Reverse mortgages are becoming more popular, in part because retiree stock accounts have lost so much value. Federal data show a record 11,261 reverse mortgages were made in March, up from 9,086 the month before. The National Reverse Mortgage Lenders Association expects the number to grow to about 150,000 this year, up 30 percent over last year.
Last month — and without any real warning — Fannie Mae made changes that allow for higher margins for reverse mortgage lenders. Simply put, margins are the interest rate spreads a lender makes on the loan. So, the higher the margin, the higher the interest rate the borrower pays.
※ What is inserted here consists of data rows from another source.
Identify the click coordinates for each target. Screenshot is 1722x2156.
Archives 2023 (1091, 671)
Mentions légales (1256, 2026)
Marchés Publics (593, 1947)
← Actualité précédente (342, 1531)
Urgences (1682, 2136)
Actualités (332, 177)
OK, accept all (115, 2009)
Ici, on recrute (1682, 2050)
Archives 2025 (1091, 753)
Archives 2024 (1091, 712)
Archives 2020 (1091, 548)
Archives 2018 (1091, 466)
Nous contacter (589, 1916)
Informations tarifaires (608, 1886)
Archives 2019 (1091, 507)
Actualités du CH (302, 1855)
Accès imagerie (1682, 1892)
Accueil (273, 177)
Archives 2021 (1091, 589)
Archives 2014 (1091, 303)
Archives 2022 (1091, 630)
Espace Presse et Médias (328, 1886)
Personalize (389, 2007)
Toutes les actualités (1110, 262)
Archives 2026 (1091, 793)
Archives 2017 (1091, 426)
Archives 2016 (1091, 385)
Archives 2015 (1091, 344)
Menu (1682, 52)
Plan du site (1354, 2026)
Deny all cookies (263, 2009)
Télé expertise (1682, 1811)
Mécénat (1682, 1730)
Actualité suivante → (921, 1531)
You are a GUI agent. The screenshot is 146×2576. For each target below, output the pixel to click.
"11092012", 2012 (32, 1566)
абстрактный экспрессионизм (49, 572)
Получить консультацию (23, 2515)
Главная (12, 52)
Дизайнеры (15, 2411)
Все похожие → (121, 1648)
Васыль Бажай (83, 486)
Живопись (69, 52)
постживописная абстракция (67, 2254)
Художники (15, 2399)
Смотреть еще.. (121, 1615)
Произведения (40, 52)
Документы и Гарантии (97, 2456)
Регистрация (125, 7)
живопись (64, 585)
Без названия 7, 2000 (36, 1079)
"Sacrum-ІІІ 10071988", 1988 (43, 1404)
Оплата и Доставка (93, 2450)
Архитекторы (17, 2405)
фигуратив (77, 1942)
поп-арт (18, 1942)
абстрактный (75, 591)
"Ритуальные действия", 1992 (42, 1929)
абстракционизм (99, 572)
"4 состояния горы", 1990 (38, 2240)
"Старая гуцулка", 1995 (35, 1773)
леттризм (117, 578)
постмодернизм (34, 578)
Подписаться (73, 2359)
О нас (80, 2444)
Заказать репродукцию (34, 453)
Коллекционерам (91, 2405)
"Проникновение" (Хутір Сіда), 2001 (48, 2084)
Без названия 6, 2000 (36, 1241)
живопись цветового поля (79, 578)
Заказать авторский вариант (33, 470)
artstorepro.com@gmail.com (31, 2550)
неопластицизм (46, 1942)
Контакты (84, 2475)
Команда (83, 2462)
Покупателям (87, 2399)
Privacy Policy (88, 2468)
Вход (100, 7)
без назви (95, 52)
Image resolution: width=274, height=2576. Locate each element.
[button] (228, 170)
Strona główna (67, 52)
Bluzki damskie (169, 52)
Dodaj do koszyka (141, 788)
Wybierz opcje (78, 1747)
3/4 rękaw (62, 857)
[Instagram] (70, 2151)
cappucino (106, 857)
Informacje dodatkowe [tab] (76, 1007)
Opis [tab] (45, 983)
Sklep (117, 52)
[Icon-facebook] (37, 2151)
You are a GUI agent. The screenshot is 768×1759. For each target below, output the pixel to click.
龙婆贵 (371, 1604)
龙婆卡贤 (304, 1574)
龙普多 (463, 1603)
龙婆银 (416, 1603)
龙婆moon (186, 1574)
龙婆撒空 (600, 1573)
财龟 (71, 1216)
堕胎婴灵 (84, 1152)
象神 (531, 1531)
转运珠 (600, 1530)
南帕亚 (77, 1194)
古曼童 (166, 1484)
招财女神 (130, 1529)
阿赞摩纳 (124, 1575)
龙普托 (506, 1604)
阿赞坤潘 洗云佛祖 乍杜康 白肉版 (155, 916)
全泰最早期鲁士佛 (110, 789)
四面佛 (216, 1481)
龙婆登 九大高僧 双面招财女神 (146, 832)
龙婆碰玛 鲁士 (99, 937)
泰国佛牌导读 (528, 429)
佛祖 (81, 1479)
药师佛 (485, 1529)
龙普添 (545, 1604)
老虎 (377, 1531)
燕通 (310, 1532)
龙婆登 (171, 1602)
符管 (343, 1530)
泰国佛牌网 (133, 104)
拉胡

Worse still, under the new rules the margin — typically 2 to 3.5 percentage points — can change from the time a borrower submits an application and the loan is funded, which can be up to 120 days.
The borrower signs a disclosure form from the lender projecting the maximum amount of money the borrower may receive. But with rates that can change, the seniors will not really know how much they can borrow until closing, or days before. That makes the disclosure form practically useless, Smaldone said....
But within the industry, fears are mounting that the higher margins are turning the reverse mortgage industry into the more traditional loan market, creating heavy competition that could lead to over-lending and introduce more predatory lenders.
Is this a bug or feature? And the sudden changes that caught the lending industry off-guard? There is definitely more to this than meets the eye.